BISM’s archives go digital to aid academic research
About 40,000 manuscripts from archives of the century-old Bharat Itihas Sanshodhak Mandal (BISM) have been digitised as part of a drive to preserve historical documents.
Pune: About 40,000 manuscripts from archives of the century-old Bharat Itihas Sanshodhak Mandal (BISM) have been digitised as part of a drive to preserve historical documents.
The gigantic work relating to age-old manuscripts and Sanskrit texts from the Ramayana, Mahabharata, Puranas and Vedas was undertaken by the Centrally-funded National Manuscripts Mission (NMM).
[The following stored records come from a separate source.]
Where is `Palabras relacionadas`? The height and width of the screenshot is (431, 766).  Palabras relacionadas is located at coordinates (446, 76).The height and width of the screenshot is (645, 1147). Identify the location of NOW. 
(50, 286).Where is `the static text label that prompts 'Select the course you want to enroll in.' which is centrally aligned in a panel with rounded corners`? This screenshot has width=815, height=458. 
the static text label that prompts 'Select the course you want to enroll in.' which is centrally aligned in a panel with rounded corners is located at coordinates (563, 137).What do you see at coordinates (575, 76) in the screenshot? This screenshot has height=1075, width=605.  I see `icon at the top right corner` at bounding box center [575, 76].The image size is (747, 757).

Its completion means that the ancient literature, which could have been lost with the ravages of time, will now be preserved for posterity and available at national libraries for relevant academic research activity.
"Most of the digitisation work involving about 40,000 bundles (one bundle contains a large number of loose pages) of ancient manuscripts -`Pothis` - in Sanskrit, Persian, Tamil, Kannda and Marathi is now over and the remainder will be finished shortly by the experts who have spent months together," said Shrkrishna Bhave, Director, BISM.
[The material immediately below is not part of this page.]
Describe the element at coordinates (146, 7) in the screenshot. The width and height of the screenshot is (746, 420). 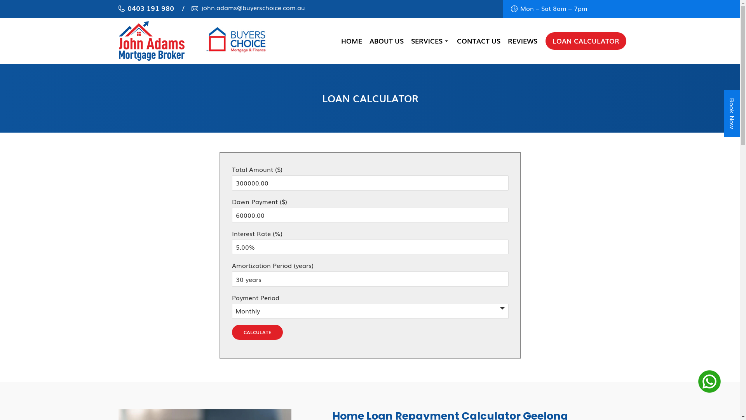
I see `'0403 191 980'` at that location.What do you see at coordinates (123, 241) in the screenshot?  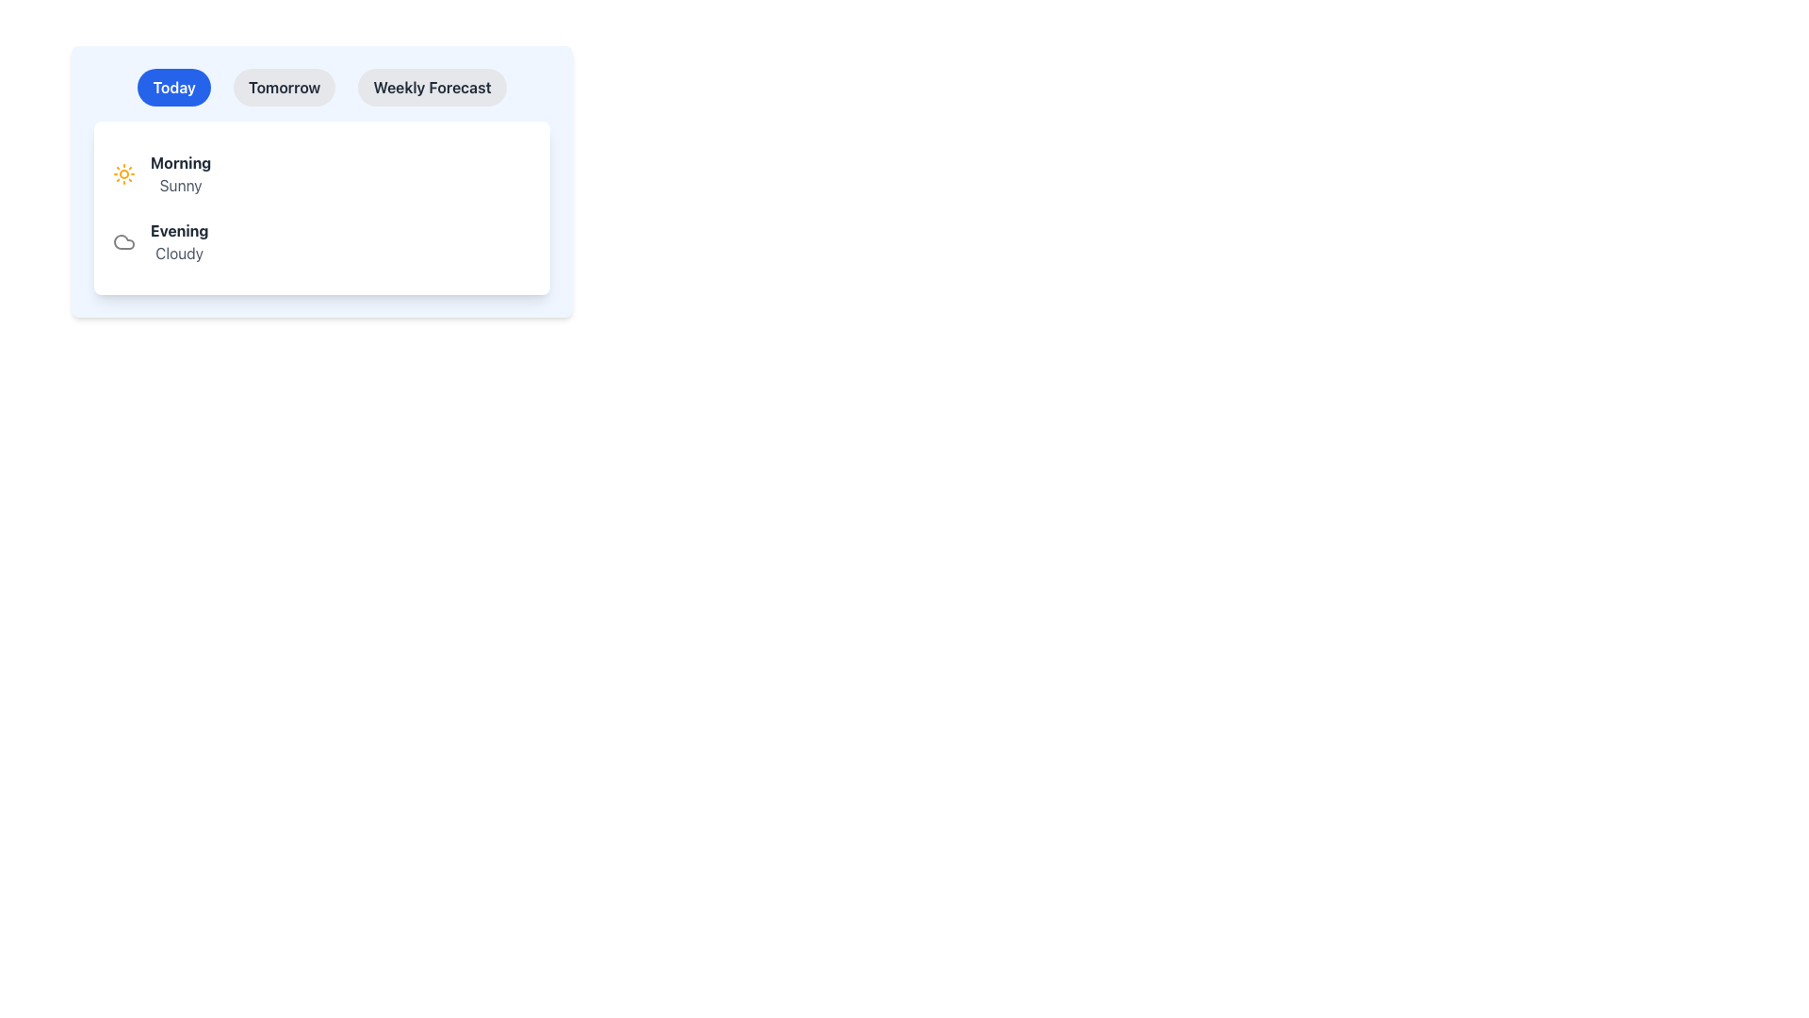 I see `the gray cloud icon associated with the 'Evening' section, located to the left of the text 'Evening'` at bounding box center [123, 241].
"Academicians from within the country as well as from America, Russia and Belgium have been visiting the Mandal to pursue their research as the documents offer a rare insight into ancient history," he added.
Among the BISM archives is a 14th century poetic composition written in Persian titled `Gulistan` in addition to a number of treatises and commentaries on topics pertaining, among others, to ayurveda, horoscope, `krishi shastra` (agriculture science) and vigyan
"There is a `pothi` in Sanskrit which even describes `viman-vidya` or the science of aeronautics in today`s parlance," Bhave noted.
A team of researchers from BISM has undertaken a descriptive cataloguing programme which involves indexing (`suchi`) of the documents simultaneously.
The catalogues currently being written by hand too will be subsequently digitised.
Interestingly, some of the documents in the archives bear letters written in ink with gold content for preservation while a few have colourful paintings.
The treasure trove of the BISM archives is expected to aid and take forward many of the ongoing academic researches pertaining to Indian scriptures and ancient literature.
Set up in 1910, BISM provides resources and training for historical researchers.